My concern is that after a decade of Google being Google, no one recognizes that Google represents a fundamental change in the software, services, and systems business. Microsoft is now reacting but I think it is too late to buy aging portals, collect odd ball technologies, and try to use money to buy parity with Google.

The Fortune article does not and can not tackle such issues in a short essay. I am looking forward to Fortune and other publications coverage of Google. I do hope to read something more substantive than Microsoft will keep trying to catch Google (pretty much an impossibility in my little Kentucky sphere of understanding), Google making people stupid (a concept I don’t understand because Google manifests a demographic. Google did not create the demographic’s behaviors), and Google is on the ropes in the telco business.

Google drifts above these particulars. The company does face a grave threat but from attorneys, not software companies or venture capitalists’ bets on “Google killers”.

Information on this perspective on Google is available, just hard to find.

Stephen Arnold, July 6, 2008

Not So Fast, Folks

July 6, 2008

My news reader alerted me to an essay “How Fast Is Attivio?” The author is Adrian Bloem, a contributing analyst to CMSWatch.com and its Enterprise Search Report. I try to keep track of ESR and its new shepherds.

Some readers may know I suffered a “heart event” and had to step away from Enterprise Search Report in February 2007. This was a tough decision because ESR was in a way my “baby.” I wrote the first three editions (2004 to 2006).

If there was a mistake in the math of the cost analysis, I made it. I was responsible.

But when I quit, I was no longer responsible. When someone asks me why the number of profiles has been reduced, what do I know? When I stepped away from ESR, I gave up any control over what CMSWatch.com includes or excludes from the ESR fourth edition.

Sure, I still get a pittance in royalties, but if there is a mistake, I sure as heck am not responsible because I quit, allowing others to take control. I tell people, “Take it up with CMSWatch.com, not me.” I think you follow my logic here.

How does this apply to Attivio, a start up?

> Material:
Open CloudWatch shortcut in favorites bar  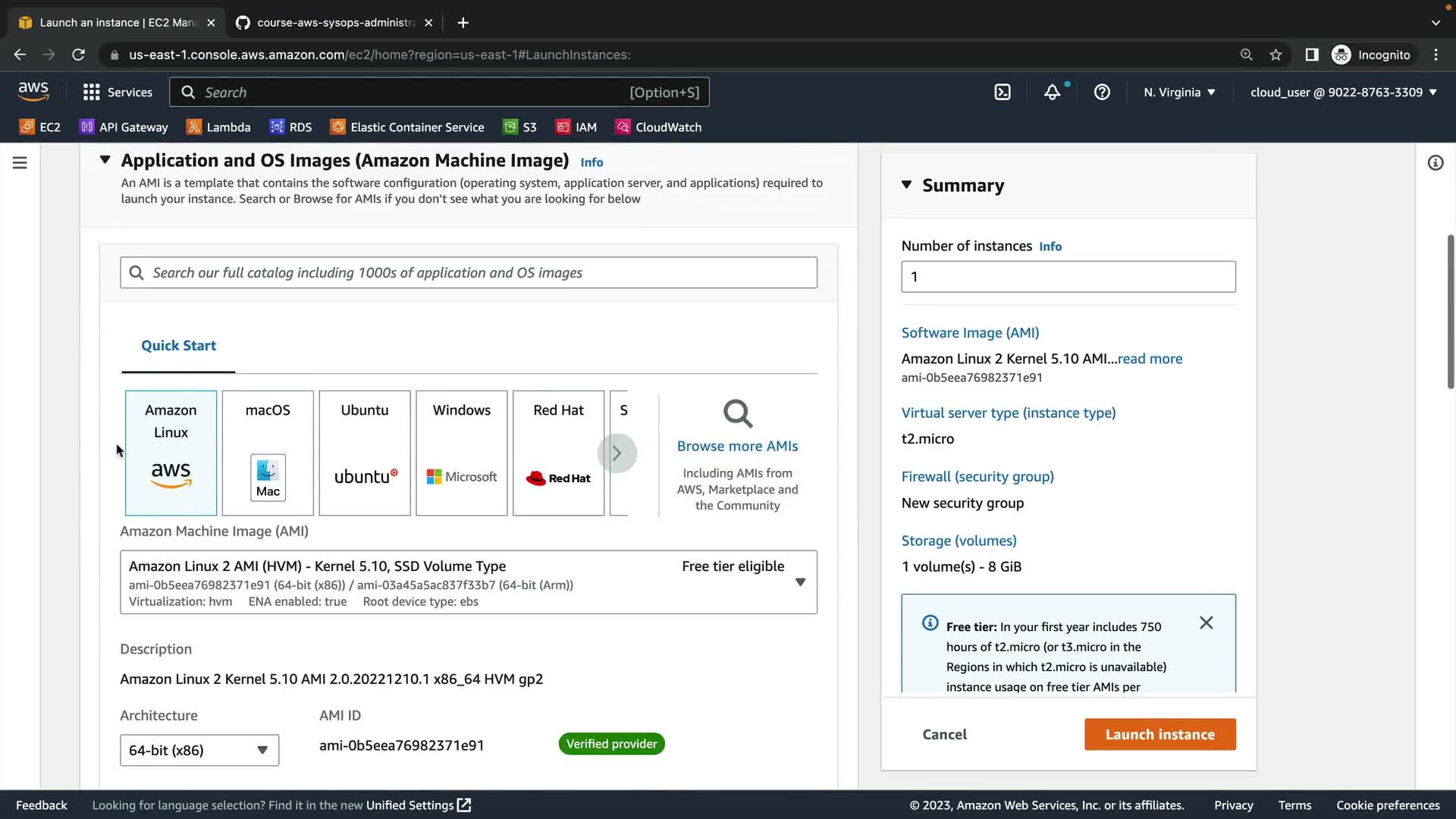[658, 127]
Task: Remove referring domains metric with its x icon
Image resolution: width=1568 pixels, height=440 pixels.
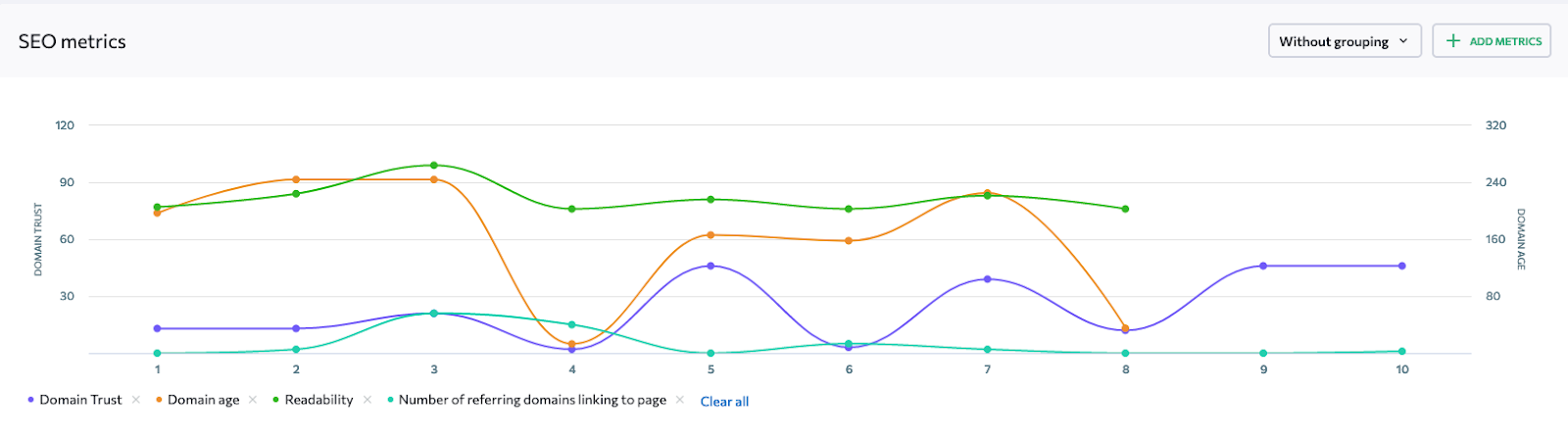Action: (680, 400)
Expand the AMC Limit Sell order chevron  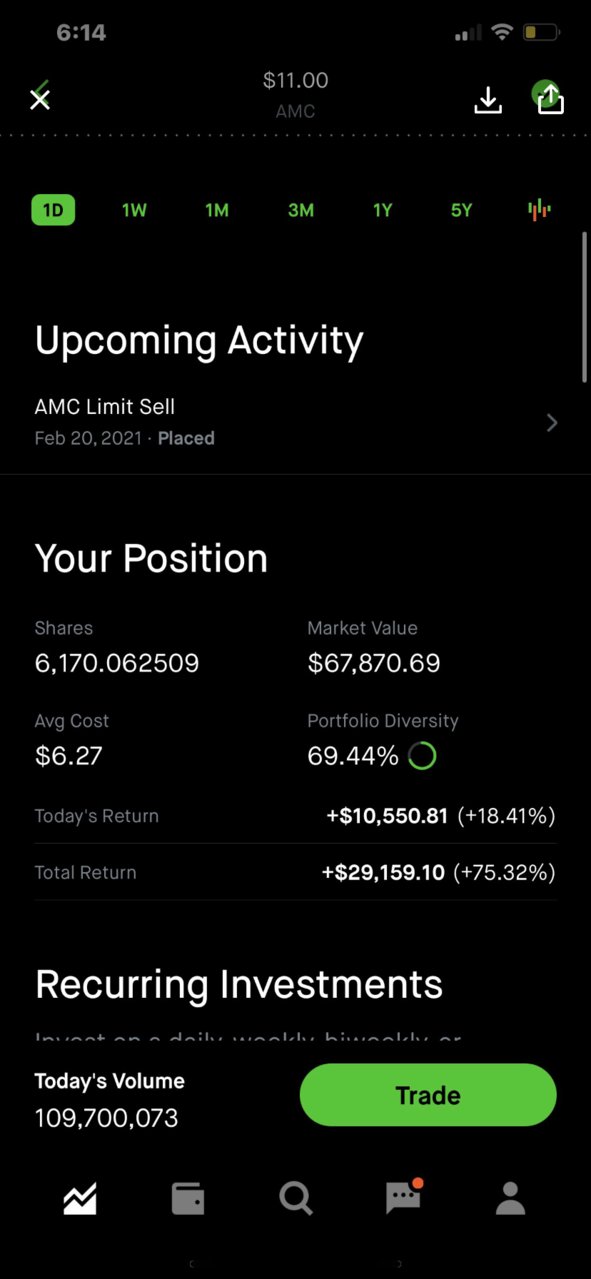(552, 422)
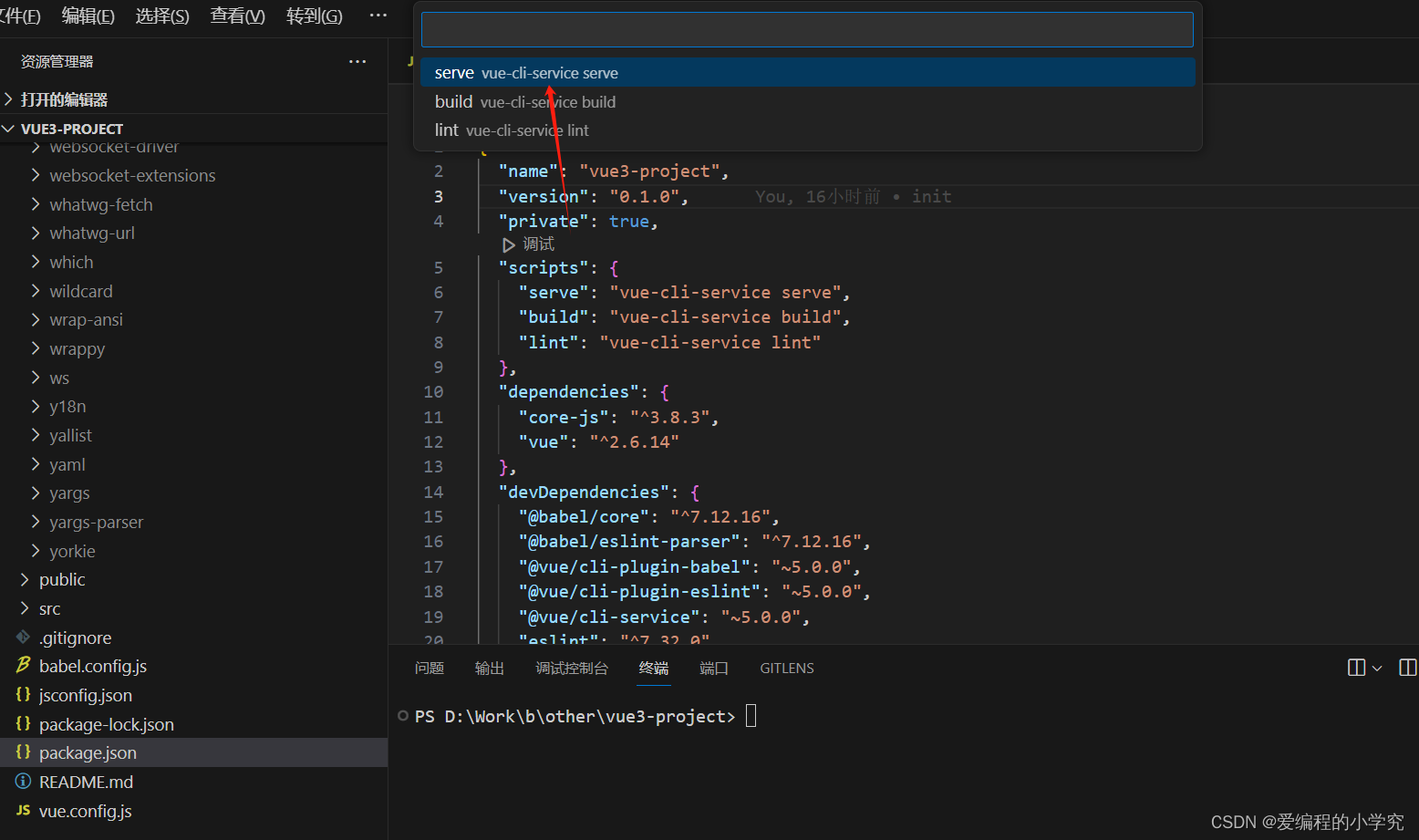Open the 查看 menu

click(236, 16)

> Exercise instructions:
1. Please translate this sentence from the blog post into Spanish: "Google drifts above these particulars."
2. In the blog post, change "ESR" to "Enterprise Search Report" and give the passage from "Stephen Arnold, July" to "ESR fourth edition." with that change.
3. Summarize the blog post in two sentences.

> Final results:
1. Google flota por encima de estos detalles.

2.
Stephen Arnold, July 6, 2008

Not So Fast, Folks

July 6, 2008

My news reader alerted me to an essay “How Fast Is Attivio?” The author is Adrian Bloem, a contributing analyst to CMSWatch.com and its Enterprise Search Report. I try to keep track of Enterprise Search Report and its new shepherds.

Some readers may know I suffered a “heart event” and had to step away from Enterprise Search Report in February 2007. This was a tough decision because Enterprise Search Report was in a way my “baby.” I wrote the first three editions (2004 to 2006).

If there was a mistake in the math of the cost analysis, I made it. I was responsible.

But when I quit, I was no longer responsible. When someone asks me why the number of profiles has been reduced, what do I know? When I stepped away from Enterprise Search Report, I gave up any control over what CMSWatch.com includes or excludes from the Enterprise Search Report fourth edition.

3. The writer argues that Google represents a fundamental change in the software, services, and systems business, that Microsoft's reaction comes too late, and that Google's grave threat comes from attorneys rather than rivals. The writer also explains stepping away from Enterprise Search Report in February 2007 after a "heart event" and says that questions about its fourth edition belong with CMSWatch.com.